Scientist and engineers get a fair crack at adorning Bank of England notes. Since 1970, Isaac Newton, George Stephenson, Michael Faraday, James Watt and Charles Darwin have all had their turn sharing a note with the Queen. I’d also argue Florence Nightingale, who gathered and analysed data to inform her treatments and invented the polar area diagram, clearly counts as a scientist. But soon James Watt, along with his entrepreneurial partner Matthew Boulton, will give up their spot and be replaced on the £50 with another British scientist.
The Bank of England has opened nominations for the new face (or faces) on the reverse of the £50. Heading the field is probably the most recognisable scientist of the modern era, Stephen Hawking. Hot on his heels is Rosalind Franklin, whose contribution to the discovery of the structure of DNA was infamously overlooked for far too long. And certainly in the running is the father of modern computing, Alan Turing.
But there’s a good chance you’ve heard of these candidates, so here’s my list of lesser-known scientists who easily deserve a spot on the £50.
Dorothy Hodgkin (1910 – 1994) is the only British woman to win a science Nobel prize. She received the medal in 1964 for her pioneering work on the use of what’s known as X-ray crystallography to determine the structures of biological molecules such as penicillin and vitamin B12. This has helped us understand how these substances work and so improve our use of them.
From the beginning of her career she also worked on much more complicated protein molecules and in 1969, after 35 years of trying, figured out the structure of insulin. There’s a good case to be made that another dozen Nobel prizes, which related to structures of biological molecules (including the award for the structure of DNA), can be traced back to Hodgkin’s seminal work.
Frederick Sanger (1918 -2013) invented ways to decode or “sequence” both protein and DNA molecules. This laid the bedrock for modern techniques such as DNA fingerprinting and medical analysis of our genomes.
Despite being one of only four people to have won two Nobel Prizes (along with Marie Curie, Linus Pauling and John Barden) Fred Sanger is an unfamiliar name to most (though genetic research Wellcome Sanger Institute is named after him). The lack of fame is probably due to his humble nature. He described himself as “not academically brilliant” and turned down a knighthood because he didn’t want to be called “sir”. He easily deserves to be featured on the note but probably would have hated it, so perhaps we should hope he doesn’t win the nomination.

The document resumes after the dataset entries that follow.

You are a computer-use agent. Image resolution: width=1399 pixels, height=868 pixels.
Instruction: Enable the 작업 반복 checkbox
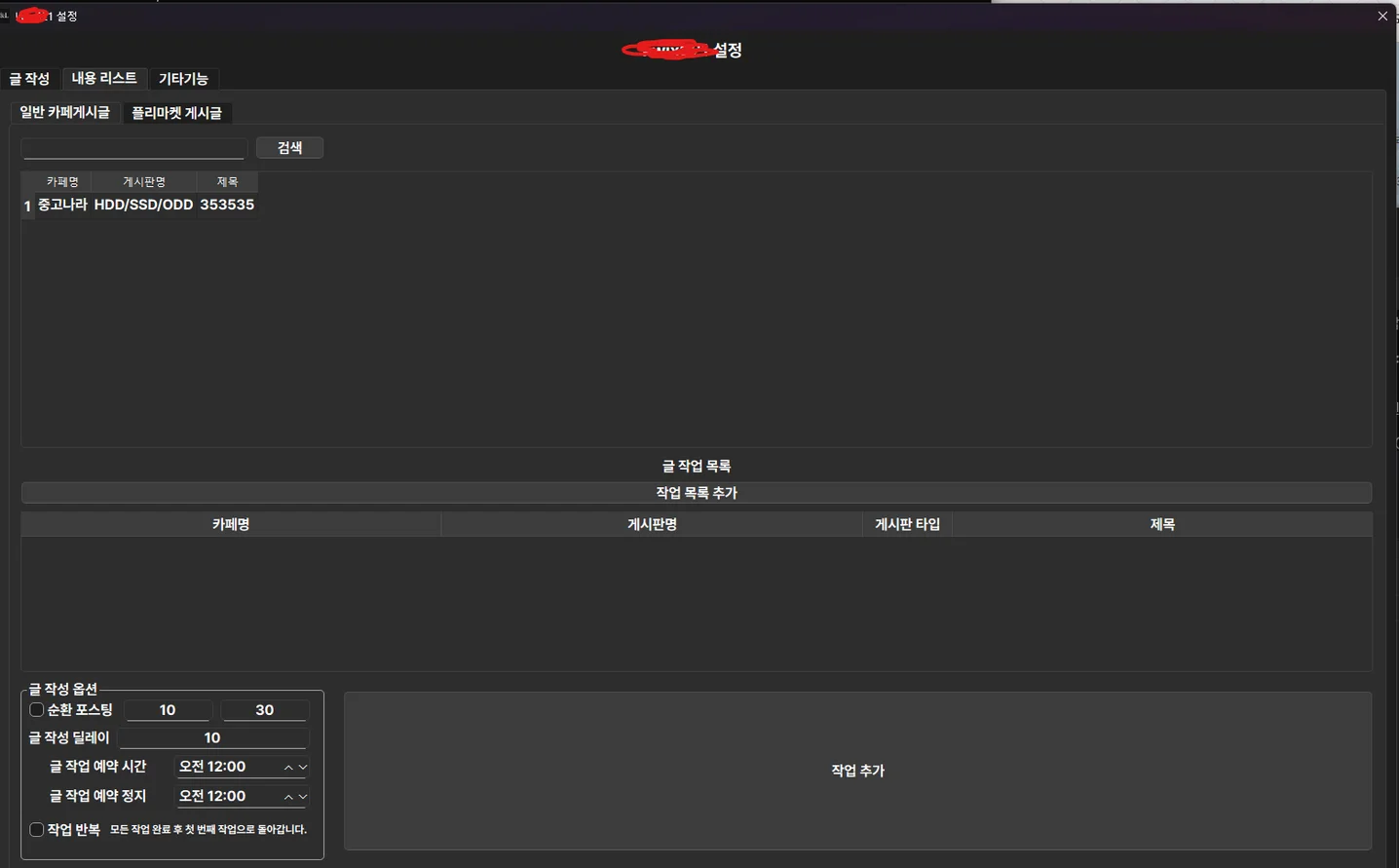click(x=36, y=829)
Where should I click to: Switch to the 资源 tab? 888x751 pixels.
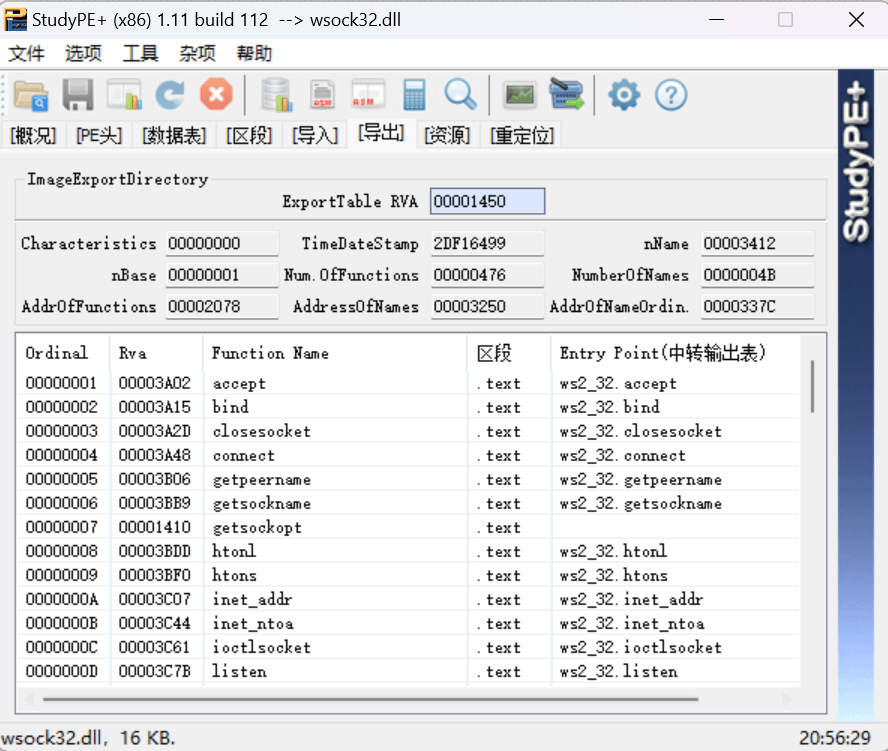447,135
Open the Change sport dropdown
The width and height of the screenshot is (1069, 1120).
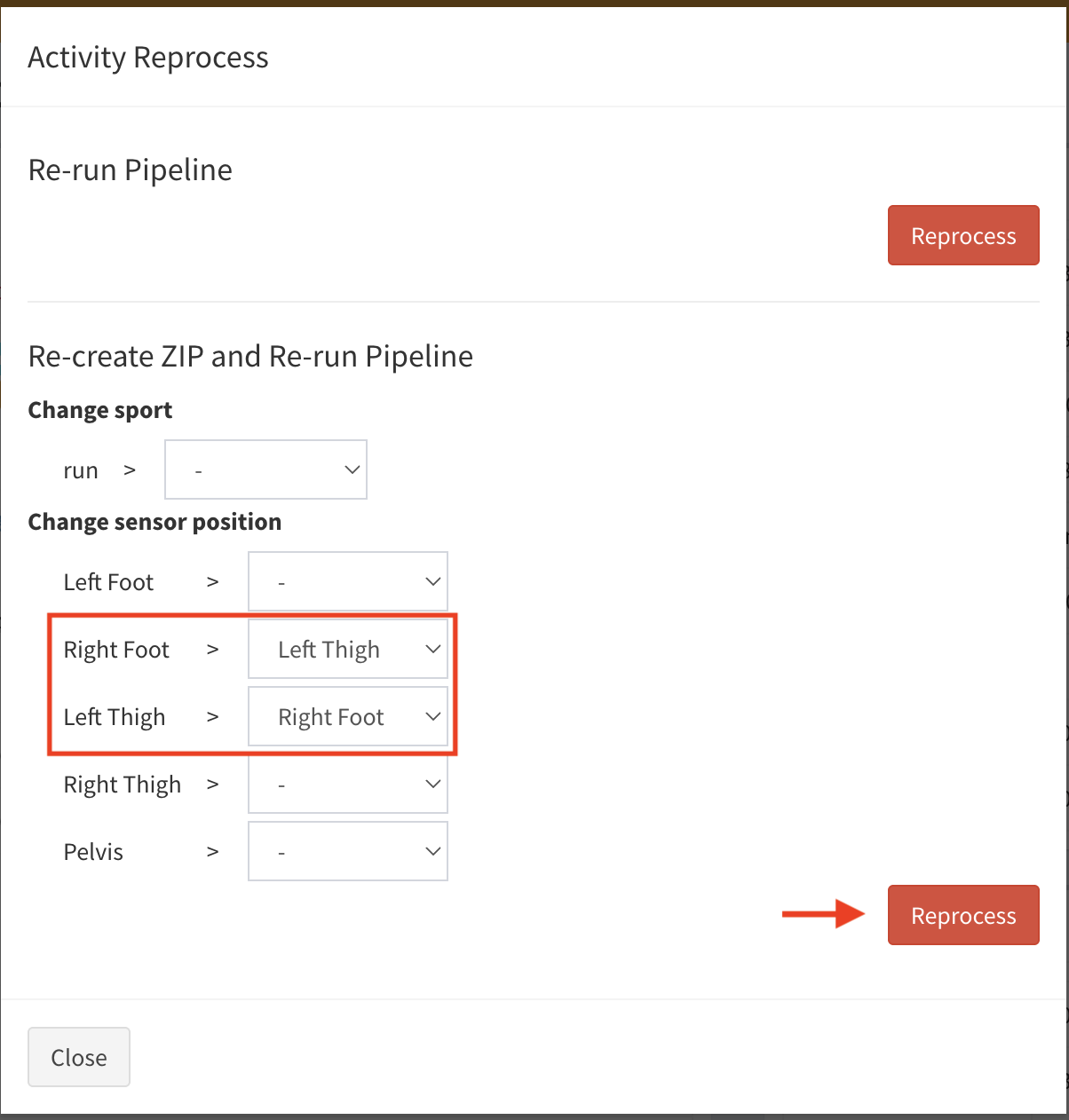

Edward Jenner (1749-1823) was the father of vaccines. Strictly speaking, he didn’t discover vaccination but was the first person to study the process with any form of scientific rigour, and he certainly coined the term vaccination (from vacca, the Latin for cow). It had long been known that exposing people to fluid taken from smallpox pustules could protect them against developing the disease. The technique, known as variolation, was risky and up to 2% of people died from it. But since this was considerably less than the 30% mortality from full blown smallpox, it was widely practised.
Jenner took the risk of mortality from this form of inoculation down to virtually zero when he noticed that people infected with the less serious disease cowpox were also immune to smallpox. From this observation he devoted himself to the study of vaccination and so changed the way that medicine prevents disease. He has frequently been credited with saving more lives than any other human.

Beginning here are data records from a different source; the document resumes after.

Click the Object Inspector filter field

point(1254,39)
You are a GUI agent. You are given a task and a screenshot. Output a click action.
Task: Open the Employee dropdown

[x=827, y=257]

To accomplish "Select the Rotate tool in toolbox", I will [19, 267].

Elsie Widdowson and Robert McCance
And finally, a long shot, a pair who revolutionised the study of human nutrition, the pioneering dieticians Elsie Widdowson (1906–2000) and Robert McCance (1898–1993). In today’s food-conscious age, we expect to be able to check the nutritional content of just about everything we eat and drink. But in the early 20th century there was a very poor understanding of the calorific and chemical content of foods, and much of what was published was incorrect.

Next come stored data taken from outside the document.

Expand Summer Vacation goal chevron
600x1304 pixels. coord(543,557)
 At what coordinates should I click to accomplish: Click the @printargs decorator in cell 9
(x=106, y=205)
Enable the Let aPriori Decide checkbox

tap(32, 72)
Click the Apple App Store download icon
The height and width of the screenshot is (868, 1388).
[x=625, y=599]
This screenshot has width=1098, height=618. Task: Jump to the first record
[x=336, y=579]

One of these errors was spotted by Widdowson while she was studying for her PhD. She was forthright enough to tell the author of the offending study, Robert McCance. He was so impressed with the young student that he invited her to work in his lab, and so began a 60 year-long scientific partnership.
Together, Widdowson and McCance started a detailed analysis of foods and soon developed the first accurate nutrient tables on which modern food labels are based. They then took their worked well beyond the call of duty by putting themselves on near starvation diets to figure out the basic nutritional needs of humans. Their findings were used to formulate war-time rationing diets, and rehabilitate starvation victims from Nazi concentration camps and famines. Later Widdowson also branched into the nutritional requirements of the foetus and newborns, which led her to create the template for infant milk formulae.